Звенья одной цепи
Дюжина сопроводителей, праздно шатающихся по двору, расслабленно прислонившихся к стене для краткого отдыха и облокотившихся на парапет галереи в ожидании приказа. Раньше я смотрел на них, выходящих в ночную смену, с сожалением, а теперь из глубин души поднимается жгучая зависть. Им ведь всегда легче отличиться, верно? Их служба опаснее, но зато сильнее бросается в глаза Ведущим. И как я раньше не замечал, что новые лица среди «полуночников» появляются намного чаще, чем среди «полуденников»? Надо было присмотреться, надо! Перевестись из одной смены в другую, а там попасть несколько раз в переделки, благо тёмное время суток на них богато, и… Эх, поздно даже мечтать.
Поздно. Ну и Бож с ним! Сейчас приду домой, опорожню кувшин вина и до утра забуду о своих ошибках. Постараюсь забыть.

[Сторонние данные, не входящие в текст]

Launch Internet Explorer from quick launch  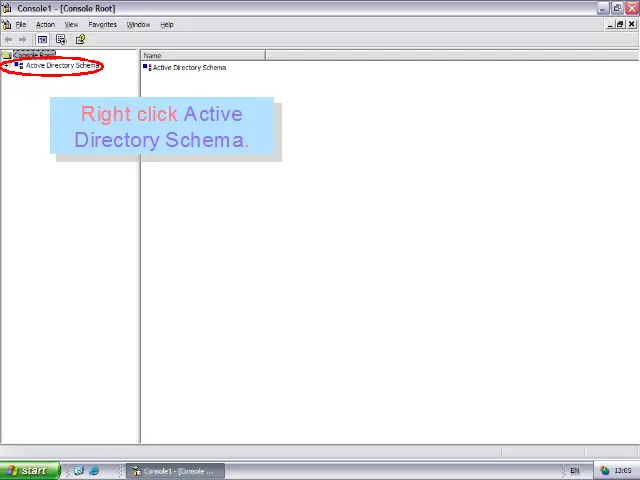(x=94, y=471)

Жалобное поскуливание, донёсшееся откуда-то справа, ударило по ушам, и голова давно выработанным движением вместе с плечами повернулась в сторону звука. Так и есть, скулит собака, прикормленная нашими кухарями и исправно подъедающая кости, остающиеся от готовки и ни на что более не годные. Псина ростом чуть выше колена, длинноухая, с клочковатой шерстью и страхолюдная, но на самом деле удивительно беззлобная, несмотря на явно нерадостное отрочество и юность. Конечно, проку с животины немного, охранник из неё никакой, да и не нуждается Сопроводительное крыло в такой охране, зато двор с этим комом шерсти вдруг стал живым, потому ни у кого из начальства не поднялась рука выгнать приблудыша. Но я никогда раньше не слышал, чтобы Корка скулила…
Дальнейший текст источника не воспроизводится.